> [ОБЯЗАТЕЛЬНОЕ ЗАДАНИЕ]: Как могла бы продолжиться приведенная ниже рецензия на книгу Андрея Туркина «Точка сингулярности»? Напишите ее продолжение, начиная сразу после последнего предложения.

Андрей Туркин. Точка сингулярности (О природе физических тел). - М.: ОГИ, 2002, 160 с.
ОДНА журналистка как-то пришла на презентацию изданной в Штатах антологии современной русской поэзии. Антология ей не понравилась, о чем журналистка и сообщила публике на следующий же день в почившем ныне сетевом издании. Особенное, помнится, возмущение журналистки вызвал тот факт, что в антологии десятком текстов представлен "некий Туркин". Так прямо и было написано "некий Туркин".
А теперь вышла книга "некоего Туркина" - в поэтической серии ОГИ. Это радость, потому что предыдущая сколько-нибудь объемная публикация Андрея Туркина имела место двенадцать лет назад - в "Латинском квартале", где он соседствовал, если не изменяет память, с куртуазными маньеристами Виталием Пухановым и Виктором Куллэ. Было и еще две книги - одна совместная с художником Джикия и еще одна - в издательстве "ИМА-Пресс". Только кто же их видел? А двенадцать лет - это долго.

> [ФРАГМЕНТ ДАННЫХ]:
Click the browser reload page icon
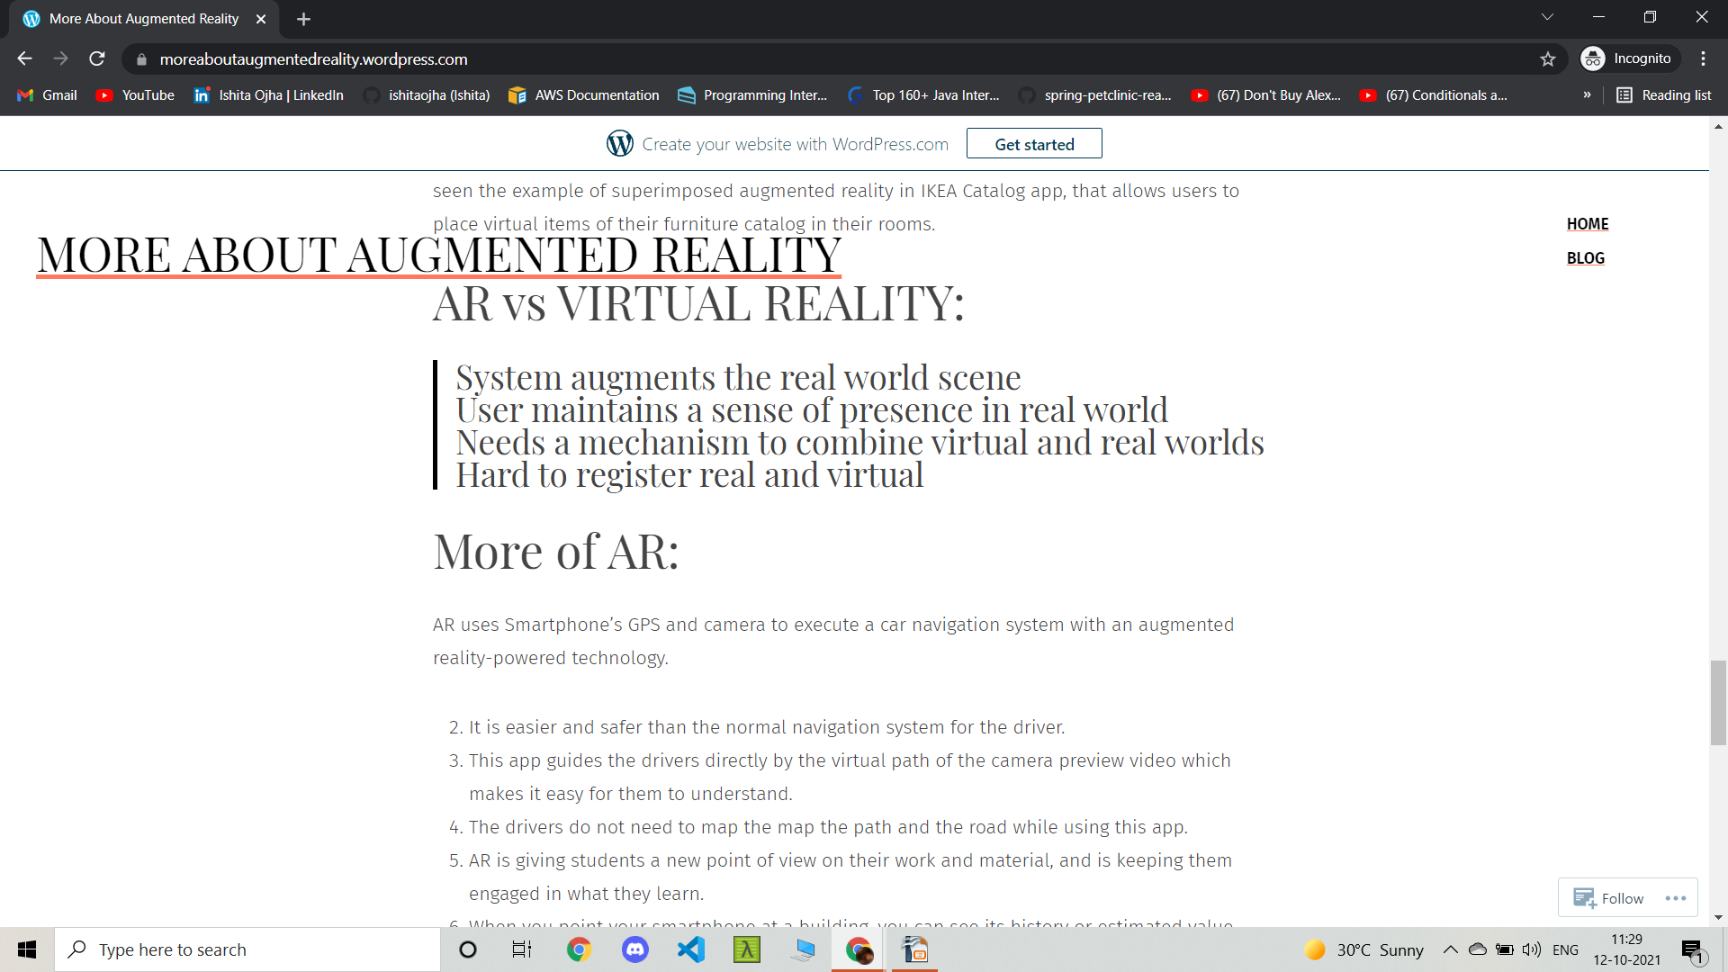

> [ОТВЕТ НА УПРАЖНЕНИЕ]:
Это так долго, что недавно куртуазный маньерист Пеленягрэ, подвизающийся ныне на ниве сочинения текстов для группы "Белый орел", украл стихи Туркина, приписал к ним "А в чистом поле - система "Град", // За нами Путин и Сталинград" и отдал краденые стихи Жечкову, которому не до того, деньги человек зарабатывает. Другой куртуазный маньерист, Степанцов, сорвал с Пеленягрэ погоны, лишил чинов и званий и сослал навечно в страну белых орлов, где много водки и большой рекламный бизнес. Некрасивая история, они думали, некому заступиться за мертвого. Есть кому - вот книга.
Про него говорят: последнее и любимое дитя советского андеграунда. Иртеньев называет Туркина в числе поэтов схожего с ним, Иртеньевым, направления. Через запятую с Ниной Искренко, Тимуром Кибировым и Евгением Бунимовичем. Теперь уже ясно, как непохожи были люди, имевшие в то или иное время отношение к клубу "Поэзия". И Туркин, тогда воспринимавшийся в одном контексте с Коркией, Вишневским и Иртеньевым, теперь воспринимается совсем по-другому.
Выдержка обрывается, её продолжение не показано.